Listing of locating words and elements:
------------------------------------------------------------------------
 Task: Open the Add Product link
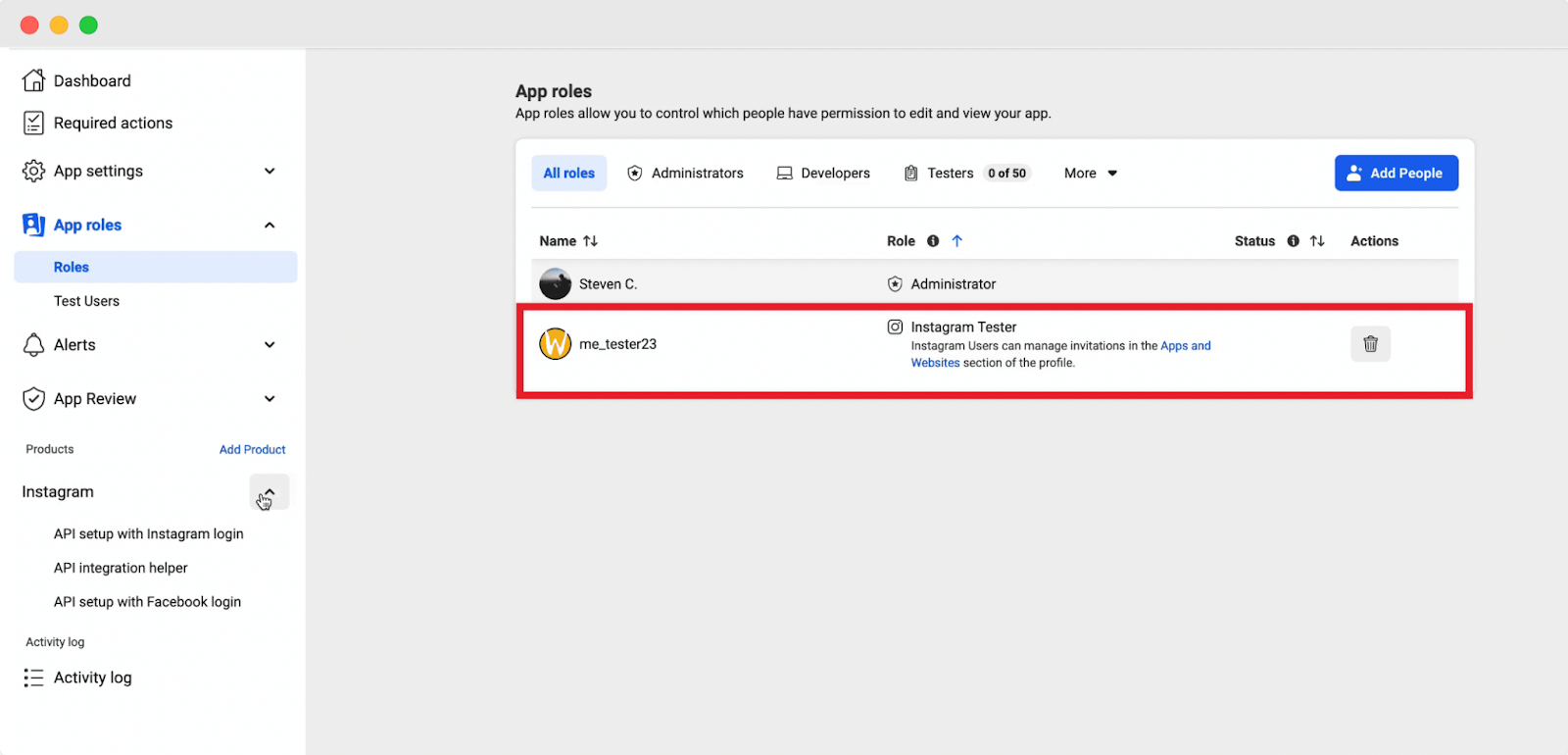coord(252,450)
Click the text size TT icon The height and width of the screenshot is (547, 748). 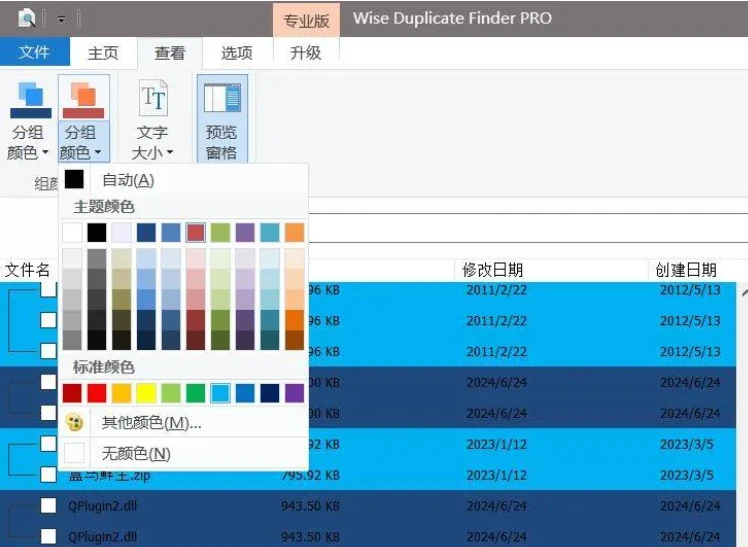(x=153, y=98)
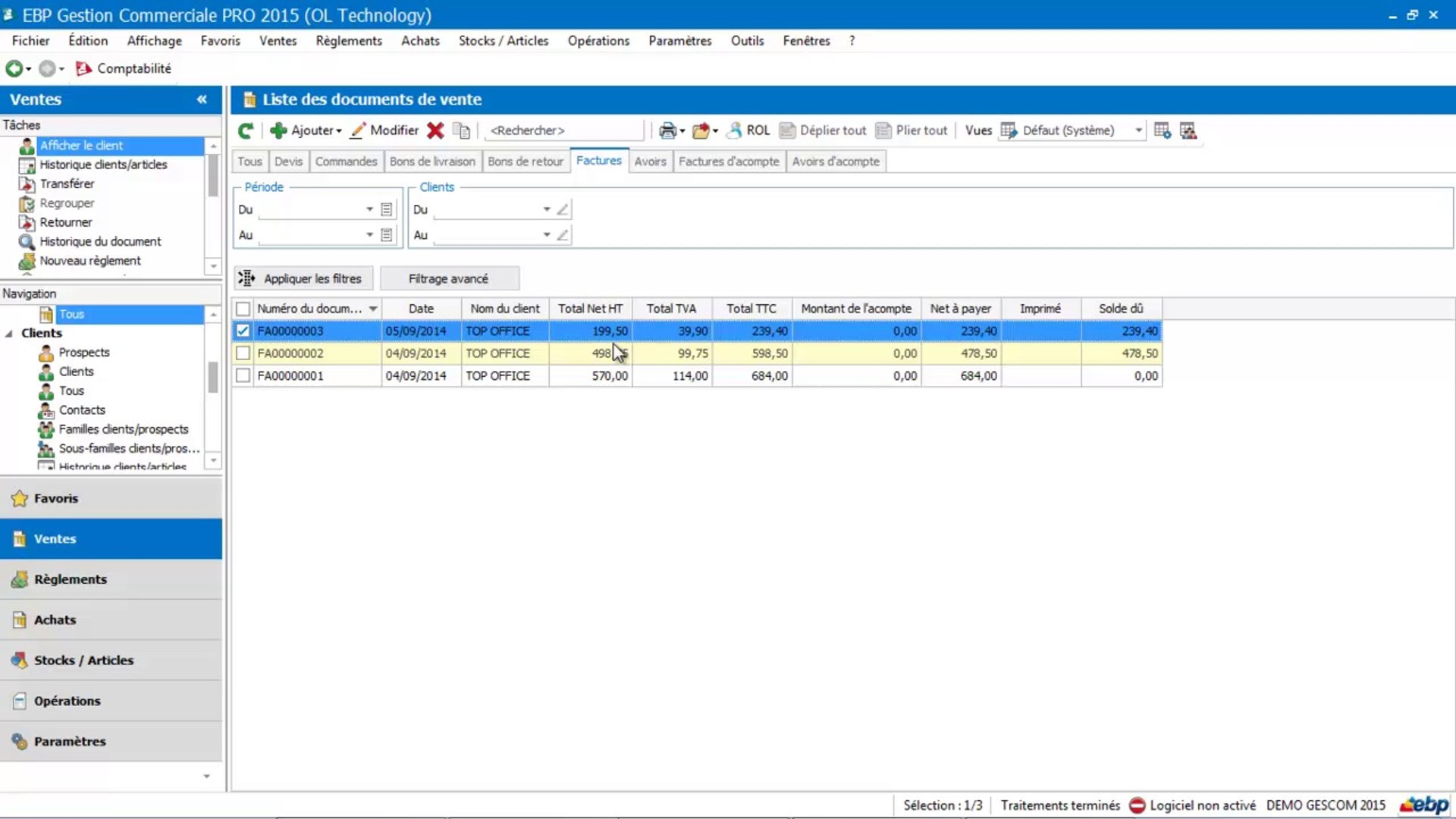1456x819 pixels.
Task: Click the Comptabilité icon in top toolbar
Action: tap(83, 68)
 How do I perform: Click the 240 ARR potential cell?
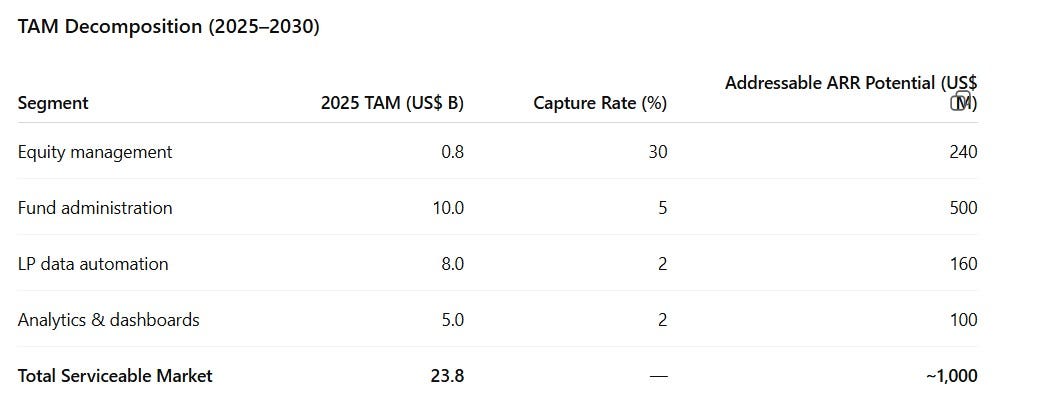click(x=963, y=152)
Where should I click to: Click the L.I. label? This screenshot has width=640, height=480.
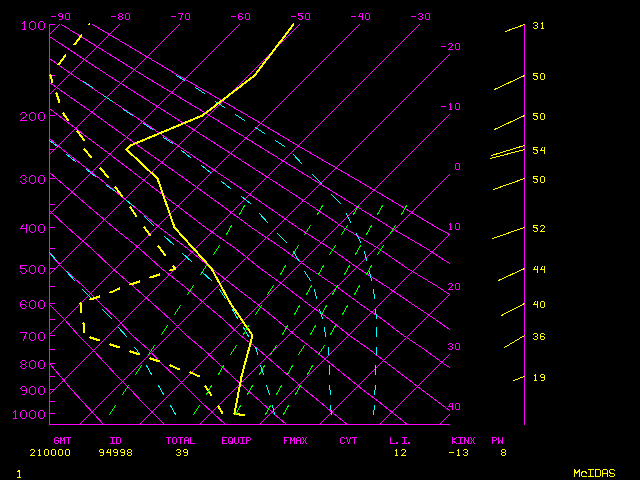coord(400,440)
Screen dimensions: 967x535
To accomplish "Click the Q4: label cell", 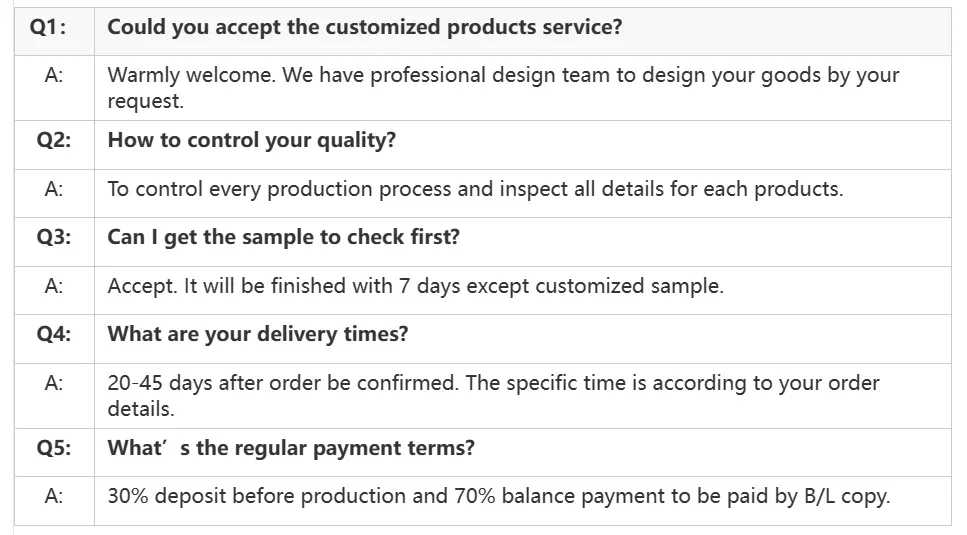I will 54,339.
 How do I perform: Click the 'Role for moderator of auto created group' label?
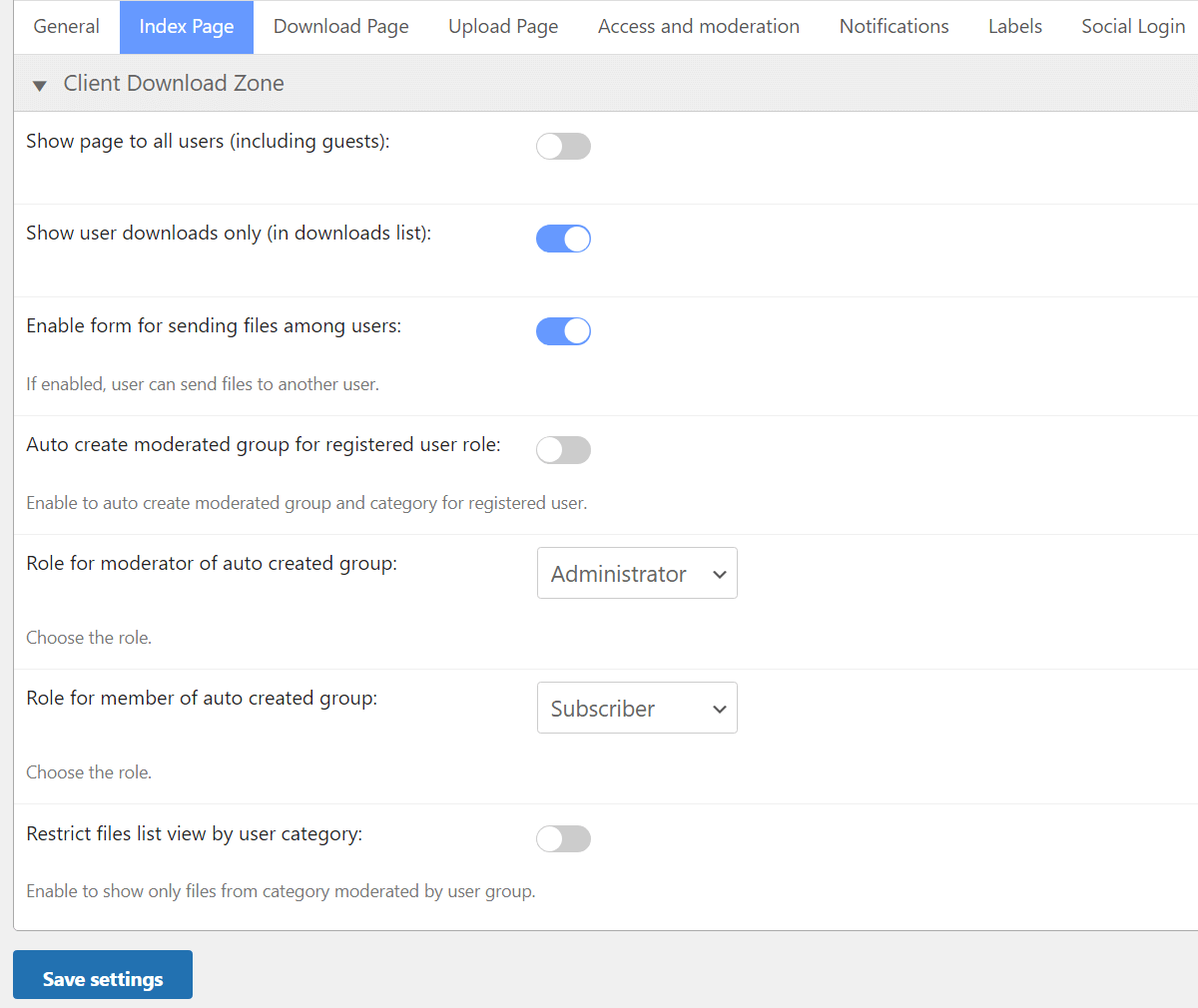(x=212, y=564)
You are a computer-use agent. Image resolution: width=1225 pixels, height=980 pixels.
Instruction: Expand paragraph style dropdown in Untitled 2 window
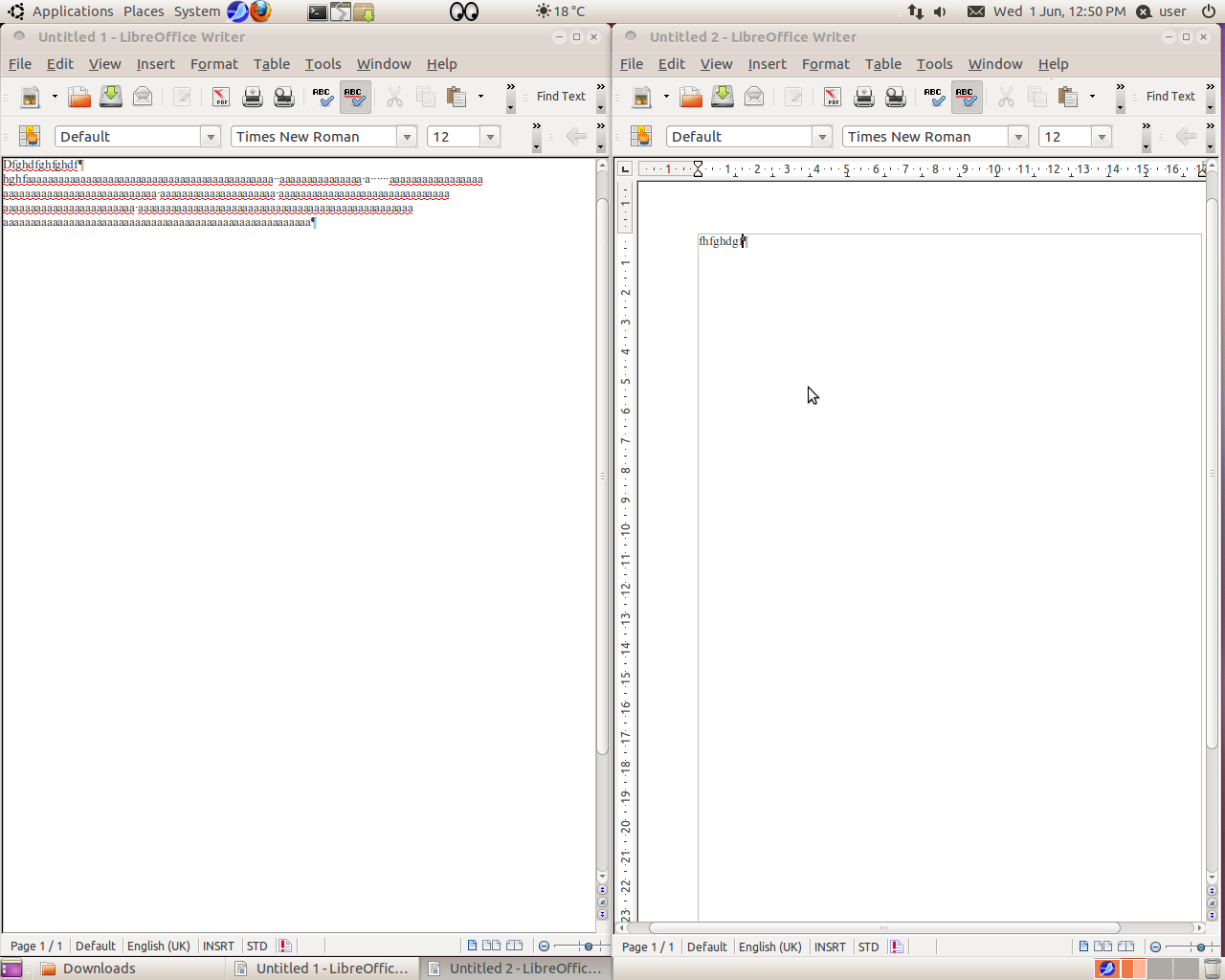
------------------------------------------------------------------------
Recast the listing from the line containing "How do I perform: Click the 'Role" through the end of the listing, both included, as a numbered list with blank lines left out. Leave out the pictures.

> [Task response]
1.  How do I perform: Click the 'Role for moderator of auto created group' label?
2. (x=212, y=564)
3. You are a computer-use agent. Image resolution: width=1225 pixels, height=980 pixels.
4. Instruction: Expand paragraph style dropdown in Untitled 2 window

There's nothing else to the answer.